Segment Start: SUPPLIED RECORDS

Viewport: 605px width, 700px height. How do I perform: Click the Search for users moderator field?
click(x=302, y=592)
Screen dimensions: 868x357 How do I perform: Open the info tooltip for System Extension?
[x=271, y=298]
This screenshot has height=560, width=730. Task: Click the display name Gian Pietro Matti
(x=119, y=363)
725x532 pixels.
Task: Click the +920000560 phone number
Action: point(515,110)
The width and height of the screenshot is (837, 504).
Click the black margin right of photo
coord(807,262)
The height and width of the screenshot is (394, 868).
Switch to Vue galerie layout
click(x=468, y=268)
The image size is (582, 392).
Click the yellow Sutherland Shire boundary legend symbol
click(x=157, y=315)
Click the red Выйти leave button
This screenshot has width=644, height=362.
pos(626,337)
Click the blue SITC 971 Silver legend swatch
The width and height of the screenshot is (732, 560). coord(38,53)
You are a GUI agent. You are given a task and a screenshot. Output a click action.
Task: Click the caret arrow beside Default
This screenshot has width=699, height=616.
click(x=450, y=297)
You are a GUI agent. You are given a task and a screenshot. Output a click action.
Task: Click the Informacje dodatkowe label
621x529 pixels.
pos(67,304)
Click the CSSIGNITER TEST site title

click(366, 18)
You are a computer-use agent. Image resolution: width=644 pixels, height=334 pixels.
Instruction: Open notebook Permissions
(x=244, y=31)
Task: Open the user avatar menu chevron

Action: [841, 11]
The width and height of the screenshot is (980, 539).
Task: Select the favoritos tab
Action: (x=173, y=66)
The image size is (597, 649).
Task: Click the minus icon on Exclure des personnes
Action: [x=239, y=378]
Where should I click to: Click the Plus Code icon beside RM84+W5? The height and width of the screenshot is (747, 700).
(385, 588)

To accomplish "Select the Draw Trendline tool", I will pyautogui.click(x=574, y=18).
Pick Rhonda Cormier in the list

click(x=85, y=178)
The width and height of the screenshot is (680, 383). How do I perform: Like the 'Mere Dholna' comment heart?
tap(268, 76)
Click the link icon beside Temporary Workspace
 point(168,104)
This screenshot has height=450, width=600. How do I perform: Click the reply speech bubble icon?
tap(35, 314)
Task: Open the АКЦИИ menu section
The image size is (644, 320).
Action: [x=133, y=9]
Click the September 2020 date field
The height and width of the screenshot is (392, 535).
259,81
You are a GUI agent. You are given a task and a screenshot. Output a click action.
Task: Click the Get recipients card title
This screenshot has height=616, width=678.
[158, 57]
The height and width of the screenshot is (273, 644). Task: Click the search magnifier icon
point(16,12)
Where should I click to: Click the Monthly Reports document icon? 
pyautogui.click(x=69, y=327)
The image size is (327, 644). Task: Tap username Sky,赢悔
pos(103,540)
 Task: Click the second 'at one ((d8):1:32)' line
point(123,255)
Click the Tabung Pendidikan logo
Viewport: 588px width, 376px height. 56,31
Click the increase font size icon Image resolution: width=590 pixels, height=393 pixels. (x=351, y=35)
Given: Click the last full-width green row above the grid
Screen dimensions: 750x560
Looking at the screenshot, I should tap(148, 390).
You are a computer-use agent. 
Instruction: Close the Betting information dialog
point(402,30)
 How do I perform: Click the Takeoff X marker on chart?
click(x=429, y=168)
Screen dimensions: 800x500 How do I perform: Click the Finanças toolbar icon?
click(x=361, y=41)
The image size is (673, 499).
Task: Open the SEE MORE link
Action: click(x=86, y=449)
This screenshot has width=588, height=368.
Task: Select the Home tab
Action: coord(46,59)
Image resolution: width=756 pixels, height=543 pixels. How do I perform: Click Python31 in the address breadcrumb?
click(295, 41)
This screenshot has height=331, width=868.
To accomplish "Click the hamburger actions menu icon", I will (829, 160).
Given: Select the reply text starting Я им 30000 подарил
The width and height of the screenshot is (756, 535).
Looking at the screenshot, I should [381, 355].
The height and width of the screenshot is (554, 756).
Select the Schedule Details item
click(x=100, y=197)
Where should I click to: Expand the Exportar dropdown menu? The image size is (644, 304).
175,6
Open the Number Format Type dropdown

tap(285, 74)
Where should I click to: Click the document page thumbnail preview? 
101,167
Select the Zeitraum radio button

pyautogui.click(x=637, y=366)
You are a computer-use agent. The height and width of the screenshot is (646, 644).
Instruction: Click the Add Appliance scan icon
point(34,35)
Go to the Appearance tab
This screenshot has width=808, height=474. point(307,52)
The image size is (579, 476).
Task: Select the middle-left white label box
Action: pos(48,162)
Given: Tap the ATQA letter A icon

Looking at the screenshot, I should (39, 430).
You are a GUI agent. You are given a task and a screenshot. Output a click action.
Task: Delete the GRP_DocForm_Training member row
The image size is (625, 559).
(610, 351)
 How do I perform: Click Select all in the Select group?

Segment End: SUPPLIED RECORDS

## ASSIGNMENT
The answer should consist of the lines from the first line of the entries through the line with "Click the red Выйти leave button", copied exactly.

## RESULT FOR THIS EXERCISE
Viewport: 605px width, 700px height. How do I perform: Click the Search for users moderator field?
click(x=302, y=592)
Screen dimensions: 868x357 How do I perform: Open the info tooltip for System Extension?
[x=271, y=298]
This screenshot has height=560, width=730. Task: Click the display name Gian Pietro Matti
(x=119, y=363)
725x532 pixels.
Task: Click the +920000560 phone number
Action: point(515,110)
The width and height of the screenshot is (837, 504).
Click the black margin right of photo
coord(807,262)
The height and width of the screenshot is (394, 868).
Switch to Vue galerie layout
click(x=468, y=268)
The image size is (582, 392).
Click the yellow Sutherland Shire boundary legend symbol
click(x=157, y=315)
Click the red Выйти leave button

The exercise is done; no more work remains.